Stored data
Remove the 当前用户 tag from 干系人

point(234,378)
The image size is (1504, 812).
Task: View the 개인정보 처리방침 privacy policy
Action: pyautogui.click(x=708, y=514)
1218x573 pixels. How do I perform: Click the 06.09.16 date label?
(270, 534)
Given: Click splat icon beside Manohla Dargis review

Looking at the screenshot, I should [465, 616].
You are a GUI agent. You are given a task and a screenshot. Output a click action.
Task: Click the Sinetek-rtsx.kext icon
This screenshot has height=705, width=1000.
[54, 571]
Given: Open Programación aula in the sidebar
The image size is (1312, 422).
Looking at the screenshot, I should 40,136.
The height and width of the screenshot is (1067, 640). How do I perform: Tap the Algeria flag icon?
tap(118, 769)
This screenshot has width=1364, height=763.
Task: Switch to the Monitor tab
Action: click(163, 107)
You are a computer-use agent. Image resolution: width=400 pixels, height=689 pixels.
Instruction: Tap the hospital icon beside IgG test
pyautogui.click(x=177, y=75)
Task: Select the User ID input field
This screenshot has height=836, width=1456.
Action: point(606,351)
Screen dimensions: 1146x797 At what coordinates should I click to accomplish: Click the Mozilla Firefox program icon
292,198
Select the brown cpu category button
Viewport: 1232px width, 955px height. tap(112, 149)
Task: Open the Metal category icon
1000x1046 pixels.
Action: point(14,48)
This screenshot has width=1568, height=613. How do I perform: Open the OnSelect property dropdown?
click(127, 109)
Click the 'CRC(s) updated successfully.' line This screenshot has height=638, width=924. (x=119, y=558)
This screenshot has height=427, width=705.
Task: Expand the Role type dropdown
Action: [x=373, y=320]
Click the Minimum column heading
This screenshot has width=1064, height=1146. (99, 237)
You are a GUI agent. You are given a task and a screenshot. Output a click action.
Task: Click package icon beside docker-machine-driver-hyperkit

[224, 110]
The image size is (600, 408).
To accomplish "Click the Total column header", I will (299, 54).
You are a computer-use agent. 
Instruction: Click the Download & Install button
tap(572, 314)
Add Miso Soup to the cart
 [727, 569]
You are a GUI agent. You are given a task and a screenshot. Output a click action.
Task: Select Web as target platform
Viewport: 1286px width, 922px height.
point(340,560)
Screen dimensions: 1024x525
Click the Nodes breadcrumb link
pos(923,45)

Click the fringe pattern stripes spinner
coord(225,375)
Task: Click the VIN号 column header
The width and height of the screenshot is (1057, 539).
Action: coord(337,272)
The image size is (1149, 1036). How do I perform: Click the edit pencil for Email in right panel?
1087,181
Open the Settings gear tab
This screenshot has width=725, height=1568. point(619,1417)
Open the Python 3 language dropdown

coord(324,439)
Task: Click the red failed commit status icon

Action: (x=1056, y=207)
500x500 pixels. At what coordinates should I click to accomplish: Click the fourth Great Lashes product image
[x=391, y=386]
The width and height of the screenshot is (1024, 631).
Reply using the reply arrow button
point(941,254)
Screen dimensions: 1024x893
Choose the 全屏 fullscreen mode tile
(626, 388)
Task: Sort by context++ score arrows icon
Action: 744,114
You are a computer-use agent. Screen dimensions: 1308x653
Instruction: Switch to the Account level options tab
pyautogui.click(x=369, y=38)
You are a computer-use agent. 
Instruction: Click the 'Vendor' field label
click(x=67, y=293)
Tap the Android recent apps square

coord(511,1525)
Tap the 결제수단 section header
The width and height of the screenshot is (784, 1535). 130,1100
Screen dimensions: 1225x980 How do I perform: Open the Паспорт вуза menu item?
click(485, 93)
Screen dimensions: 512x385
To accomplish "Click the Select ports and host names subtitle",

_Requirement:_ Return verbatim each line from the one that mentions "Screen dimensions: 1024x893" to the end of the entries, inclusive.

_Response area:_
Screen dimensions: 1024x893
Choose the 全屏 fullscreen mode tile
(626, 388)
Task: Sort by context++ score arrows icon
Action: 744,114
You are a computer-use agent. Screen dimensions: 1308x653
Instruction: Switch to the Account level options tab
pyautogui.click(x=369, y=38)
You are a computer-use agent. 
Instruction: Click the 'Vendor' field label
click(x=67, y=293)
Tap the Android recent apps square

coord(511,1525)
Tap the 결제수단 section header
The width and height of the screenshot is (784, 1535). 130,1100
Screen dimensions: 1225x980 How do I perform: Open the Паспорт вуза menu item?
click(485, 93)
Screen dimensions: 512x385
To accomplish "Click the Select ports and host names subtitle",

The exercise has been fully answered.